Day one in country gave me hope we would all make it home back home. And each day we got closer to coming home my hope would grow. Before you know it our nine months were over and I had changed and grown so much. Sometimes the hardest things in life mean the most. Looking back this is definitely something I could say about my deployment.
By the time motherhood came around don’t you feel ready to tackle the world. You have gone through so much and not only survived, but thrived. Who knew a little baby can quickly bring back the insecurity and doubt from years before that you have forgotten.
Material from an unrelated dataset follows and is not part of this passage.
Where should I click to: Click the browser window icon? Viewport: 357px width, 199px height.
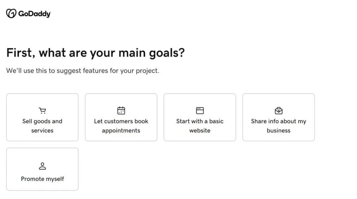coord(200,111)
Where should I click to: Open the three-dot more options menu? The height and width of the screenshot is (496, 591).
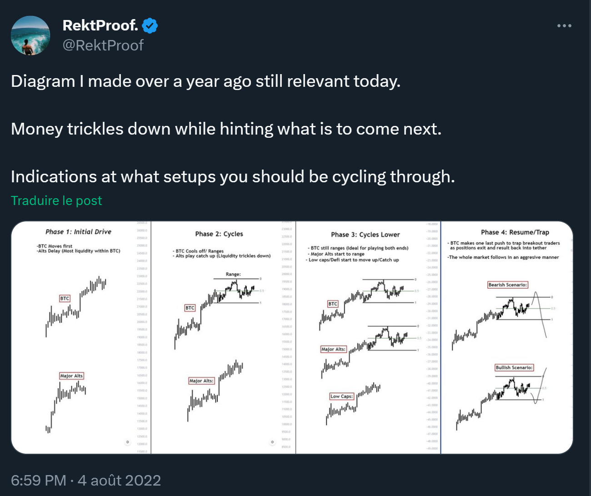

You see each moment that things don’t go as planned as a failure. It is really hard to switch from being a proud airman to just a mom. Others don’t get it; it is so much harder than it looks. You may have almost lost hope you will survive motherhood.
You will gain Confidence
But just like in other life events (but maybe not so quickly) you will gain confidence in who you are as a mom and slowly rise from the fear and failure you may be feeling. And a few years in, you will be grateful for the struggles. You will look back and see how much you have grown so much more than if everything was easy.
Motherhood is one of the greatest blessings and challenges you will face and each day the battlefield is constantly changing as your children grow up and as you try to keep up and be the best mom you can be.
Nine months of my life were spent in Afghanistan. Each day seemed so long, but looking back it really went by so fast and I changed so much. I have a time clock set (this time unwillingly) with my boys. Eighteen years and then they are off to their own lives. I hope I can look back and see that I spent my time wisely with them. Because I know it will go by way too fast.